V-LH gives LH an increased in vitro bioactivity and a decreased half-time in vivo [21], and it was not found to be associated to endometriosis and infertility in our study. Because this SNP is associated to LH dysfunction, many authors have looked for its association with endocrine pathologies. Therefore, V-LH has already been related to infertility [26], premature ovarian failure [44], delayed tempo of pubertal progression in healthy boys [45] and polycystic ovarian syndrome [46, 47]. Furthermore, Alviggi et al. studied 60 IVF cycles retrospectively and found that V-LH was more frequent in women who needed higher doses of FSH [10].

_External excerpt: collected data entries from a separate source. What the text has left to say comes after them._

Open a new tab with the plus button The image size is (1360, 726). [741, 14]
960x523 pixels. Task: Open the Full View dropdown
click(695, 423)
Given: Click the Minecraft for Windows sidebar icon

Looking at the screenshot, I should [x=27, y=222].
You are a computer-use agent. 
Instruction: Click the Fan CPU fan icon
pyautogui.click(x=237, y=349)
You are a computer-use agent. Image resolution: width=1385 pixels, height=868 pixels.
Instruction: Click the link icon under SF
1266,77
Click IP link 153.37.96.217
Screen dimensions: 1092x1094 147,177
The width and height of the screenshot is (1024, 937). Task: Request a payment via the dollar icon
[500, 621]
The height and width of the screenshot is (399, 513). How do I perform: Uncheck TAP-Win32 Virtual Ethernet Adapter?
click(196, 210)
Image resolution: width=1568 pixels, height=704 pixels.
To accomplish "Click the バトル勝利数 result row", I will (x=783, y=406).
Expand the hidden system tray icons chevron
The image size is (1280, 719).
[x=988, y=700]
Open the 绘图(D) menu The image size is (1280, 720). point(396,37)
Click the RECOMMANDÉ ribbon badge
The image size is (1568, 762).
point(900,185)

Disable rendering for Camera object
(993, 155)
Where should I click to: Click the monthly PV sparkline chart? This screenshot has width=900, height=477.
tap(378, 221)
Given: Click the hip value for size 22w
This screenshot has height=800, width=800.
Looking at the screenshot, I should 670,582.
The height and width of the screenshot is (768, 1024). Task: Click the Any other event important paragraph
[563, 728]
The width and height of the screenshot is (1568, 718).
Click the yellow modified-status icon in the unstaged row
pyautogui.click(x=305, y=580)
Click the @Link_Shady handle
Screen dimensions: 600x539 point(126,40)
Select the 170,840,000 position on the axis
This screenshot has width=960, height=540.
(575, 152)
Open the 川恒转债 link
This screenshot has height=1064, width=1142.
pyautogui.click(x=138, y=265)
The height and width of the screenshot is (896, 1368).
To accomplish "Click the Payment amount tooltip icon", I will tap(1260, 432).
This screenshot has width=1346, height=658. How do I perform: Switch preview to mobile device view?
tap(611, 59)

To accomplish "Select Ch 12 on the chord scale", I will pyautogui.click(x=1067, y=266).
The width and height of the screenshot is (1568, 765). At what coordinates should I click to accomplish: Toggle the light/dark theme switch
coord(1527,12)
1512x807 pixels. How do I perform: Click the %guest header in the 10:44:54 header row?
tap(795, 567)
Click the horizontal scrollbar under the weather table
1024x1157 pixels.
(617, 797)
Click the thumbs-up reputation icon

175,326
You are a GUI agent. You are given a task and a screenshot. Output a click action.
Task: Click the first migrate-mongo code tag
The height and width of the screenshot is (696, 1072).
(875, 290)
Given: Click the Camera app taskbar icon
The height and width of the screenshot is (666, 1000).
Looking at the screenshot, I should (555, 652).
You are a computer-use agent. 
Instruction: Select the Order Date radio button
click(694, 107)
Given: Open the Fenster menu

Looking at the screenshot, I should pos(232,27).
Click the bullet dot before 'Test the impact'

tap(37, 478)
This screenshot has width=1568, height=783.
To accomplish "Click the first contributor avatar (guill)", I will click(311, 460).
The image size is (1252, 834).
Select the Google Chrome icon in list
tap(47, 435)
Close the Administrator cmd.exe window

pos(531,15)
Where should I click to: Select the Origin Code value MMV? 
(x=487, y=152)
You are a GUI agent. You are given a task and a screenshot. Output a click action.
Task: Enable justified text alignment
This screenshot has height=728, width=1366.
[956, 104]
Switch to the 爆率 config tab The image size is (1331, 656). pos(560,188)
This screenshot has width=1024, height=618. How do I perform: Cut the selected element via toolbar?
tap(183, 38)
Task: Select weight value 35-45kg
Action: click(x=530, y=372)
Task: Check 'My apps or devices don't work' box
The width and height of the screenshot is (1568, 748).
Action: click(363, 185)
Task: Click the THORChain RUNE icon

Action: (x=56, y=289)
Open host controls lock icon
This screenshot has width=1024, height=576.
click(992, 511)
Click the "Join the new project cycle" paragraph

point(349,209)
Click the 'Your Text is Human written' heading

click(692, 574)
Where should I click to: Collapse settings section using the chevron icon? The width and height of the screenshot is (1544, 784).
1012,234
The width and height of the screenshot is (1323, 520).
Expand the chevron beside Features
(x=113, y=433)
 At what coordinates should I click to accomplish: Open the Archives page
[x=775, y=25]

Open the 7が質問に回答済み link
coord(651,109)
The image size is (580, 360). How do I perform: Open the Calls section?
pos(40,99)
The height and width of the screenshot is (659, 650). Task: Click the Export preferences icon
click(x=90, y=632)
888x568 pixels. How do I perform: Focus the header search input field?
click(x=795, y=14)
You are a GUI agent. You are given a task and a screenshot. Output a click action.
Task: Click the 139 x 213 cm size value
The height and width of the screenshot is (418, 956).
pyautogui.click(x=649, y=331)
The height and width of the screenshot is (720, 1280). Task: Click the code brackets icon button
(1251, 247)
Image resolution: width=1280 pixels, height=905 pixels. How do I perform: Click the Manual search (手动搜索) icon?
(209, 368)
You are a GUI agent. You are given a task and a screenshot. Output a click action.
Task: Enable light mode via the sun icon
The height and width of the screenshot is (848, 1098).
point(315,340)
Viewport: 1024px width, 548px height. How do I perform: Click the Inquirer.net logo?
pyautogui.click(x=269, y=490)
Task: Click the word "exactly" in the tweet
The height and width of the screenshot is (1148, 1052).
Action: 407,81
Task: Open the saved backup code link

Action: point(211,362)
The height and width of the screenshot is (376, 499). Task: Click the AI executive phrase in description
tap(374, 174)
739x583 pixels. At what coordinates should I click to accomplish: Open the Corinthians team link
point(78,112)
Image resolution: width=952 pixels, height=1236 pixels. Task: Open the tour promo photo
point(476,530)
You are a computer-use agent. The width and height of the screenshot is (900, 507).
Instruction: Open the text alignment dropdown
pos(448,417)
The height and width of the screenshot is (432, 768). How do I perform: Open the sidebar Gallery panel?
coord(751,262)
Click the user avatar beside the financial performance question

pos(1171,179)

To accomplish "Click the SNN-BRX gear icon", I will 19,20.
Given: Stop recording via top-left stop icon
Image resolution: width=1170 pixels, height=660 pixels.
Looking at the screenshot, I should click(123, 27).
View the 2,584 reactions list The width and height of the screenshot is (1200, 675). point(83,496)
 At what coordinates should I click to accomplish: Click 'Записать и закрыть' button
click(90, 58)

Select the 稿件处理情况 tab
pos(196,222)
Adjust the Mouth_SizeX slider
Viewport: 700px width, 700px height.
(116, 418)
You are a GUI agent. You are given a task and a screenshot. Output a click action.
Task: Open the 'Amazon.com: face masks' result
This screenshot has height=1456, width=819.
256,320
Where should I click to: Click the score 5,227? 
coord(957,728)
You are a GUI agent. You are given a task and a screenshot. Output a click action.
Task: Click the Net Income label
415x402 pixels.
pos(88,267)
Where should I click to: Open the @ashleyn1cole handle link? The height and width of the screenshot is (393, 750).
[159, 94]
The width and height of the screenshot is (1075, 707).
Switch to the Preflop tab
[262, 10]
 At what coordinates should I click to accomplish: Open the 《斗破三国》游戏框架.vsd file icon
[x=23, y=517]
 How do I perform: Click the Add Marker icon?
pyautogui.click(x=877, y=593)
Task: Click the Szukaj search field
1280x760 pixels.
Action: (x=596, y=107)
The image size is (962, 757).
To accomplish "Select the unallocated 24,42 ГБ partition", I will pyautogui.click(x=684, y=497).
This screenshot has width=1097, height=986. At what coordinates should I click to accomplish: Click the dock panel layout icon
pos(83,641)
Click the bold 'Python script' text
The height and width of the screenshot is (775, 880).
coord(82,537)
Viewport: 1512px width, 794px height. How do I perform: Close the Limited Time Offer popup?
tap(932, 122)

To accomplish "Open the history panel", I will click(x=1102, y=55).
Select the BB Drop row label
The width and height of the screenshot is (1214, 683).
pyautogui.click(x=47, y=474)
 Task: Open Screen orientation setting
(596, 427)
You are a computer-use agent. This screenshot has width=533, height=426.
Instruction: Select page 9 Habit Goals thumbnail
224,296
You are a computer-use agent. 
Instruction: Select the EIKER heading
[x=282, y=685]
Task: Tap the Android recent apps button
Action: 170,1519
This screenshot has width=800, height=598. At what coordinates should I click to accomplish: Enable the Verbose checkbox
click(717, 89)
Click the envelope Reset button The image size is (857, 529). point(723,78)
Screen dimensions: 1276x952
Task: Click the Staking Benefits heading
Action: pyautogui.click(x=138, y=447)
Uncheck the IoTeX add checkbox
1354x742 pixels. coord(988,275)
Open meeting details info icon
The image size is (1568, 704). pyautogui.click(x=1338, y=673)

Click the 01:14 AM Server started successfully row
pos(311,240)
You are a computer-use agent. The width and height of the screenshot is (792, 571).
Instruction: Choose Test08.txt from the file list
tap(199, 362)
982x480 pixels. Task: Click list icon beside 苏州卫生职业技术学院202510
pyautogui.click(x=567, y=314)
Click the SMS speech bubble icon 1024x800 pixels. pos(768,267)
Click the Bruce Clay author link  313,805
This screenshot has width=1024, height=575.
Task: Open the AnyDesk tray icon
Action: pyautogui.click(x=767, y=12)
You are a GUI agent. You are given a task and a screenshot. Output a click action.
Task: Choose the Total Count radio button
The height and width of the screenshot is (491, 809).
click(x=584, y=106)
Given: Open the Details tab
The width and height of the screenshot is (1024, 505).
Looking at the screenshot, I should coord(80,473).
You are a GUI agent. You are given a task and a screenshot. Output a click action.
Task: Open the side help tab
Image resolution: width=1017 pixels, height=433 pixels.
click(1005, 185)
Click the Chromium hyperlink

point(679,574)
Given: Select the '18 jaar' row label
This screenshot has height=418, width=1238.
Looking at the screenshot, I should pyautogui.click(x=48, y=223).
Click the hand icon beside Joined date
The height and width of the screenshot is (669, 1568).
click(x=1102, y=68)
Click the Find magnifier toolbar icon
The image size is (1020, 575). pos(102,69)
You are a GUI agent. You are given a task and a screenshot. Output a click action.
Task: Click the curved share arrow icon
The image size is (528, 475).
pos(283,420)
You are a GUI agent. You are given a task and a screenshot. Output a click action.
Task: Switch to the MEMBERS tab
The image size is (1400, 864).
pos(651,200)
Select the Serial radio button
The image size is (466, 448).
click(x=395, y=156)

Takahashi et al. studied 97 infertile Japanese females and found V-LH correlated with luteal insufficiency, hyperprolactinaemia and ovulatory disorders [26]. In this study, they found no association with endometriosis, but they had a small number of patients and no fertile controls. In accordance with our results, Gazvani et al. studied 85 patients with endometriosis and found no relationship between V-LH and endometriosis [48].
Regarding FSHR polymorphism, there are several studies claiming that patients homozygous to Asn680Ser polymorphism have more poorly reproductive outcomes. For example, these patients have a longer follicular phase [49], higher day-3 serum FSH level [25], require a higher gonadotrophin dosage to induce ovulation [50] and have fewer mature oocytes in IVF cycle [25]. In men, this polymorphism has been associated to lower testes volume and altered serum reproductive hormone levels [51].
A Chinese study which included 637 women, has shown that women with this polymorphism had a significantly lower risk of endometriosis [52]. However, this study did not specify if those patients were infertile or not. Therefore, this is the first time that this SNP has been studied in infertile/endometriosis patients, and we have found no association between them.
Our study weaknesses include the lack of functional investigation and the heterogeneity of Brazilian population. Nevertheless, endometriosis is also a very heterogeneous disease, which makes it more difficult to find a polymorphism associated to it. Another of our study’s flaw is the fact that we did not have a group of fertile endometriosis patients. On the other hand, it is very difficult to find endometriosis patients with proven fertility after endometriosis diagnosis has been made.
Furthermore, the main focus of our study was endometriosis associated with infertility, not infertility alone. Therefore, it is ethically questionable to submit patients with unexplained infertility to laparoscopy for research purpose. Laparoscopy is mandatory in this case, once we need to exclude endometriosis.
We found differences in weight and BMI between the study group and the control group. Nevertheless, these findings agree with the literature data, once lower BMI is associated with endometriosis [53]. Furthermore, high serum CA-125 levels in endometriotic patients was also an expected result [54].
In conclusion, despite we found no difference in V-LH and FSHR polymorphisms between groups, our study did find an important relation between insLQ and endometriosis/infertility, opening up a new perspective in terms of endometriosis ovulatory-dysfunction. Further studies could investigate insLQ prevalence in other causes of infertility and its influence on treatment’s response.
Electronic supplementary material
Acknowledgments
This study was supported by grants from the CNPq (Conselho Nacional de Desenvolvimento Científico e Tecnológico) and from the Fundo de Incentivo a Pesquisa (FIPE) of Hospital de Clínicas de Porto Alegre, RS – Brazil.
Footnotes
Capsule The presence of insLQ polymorphism is higher in patients with endometriosis and infertility than in healthy fertile patients.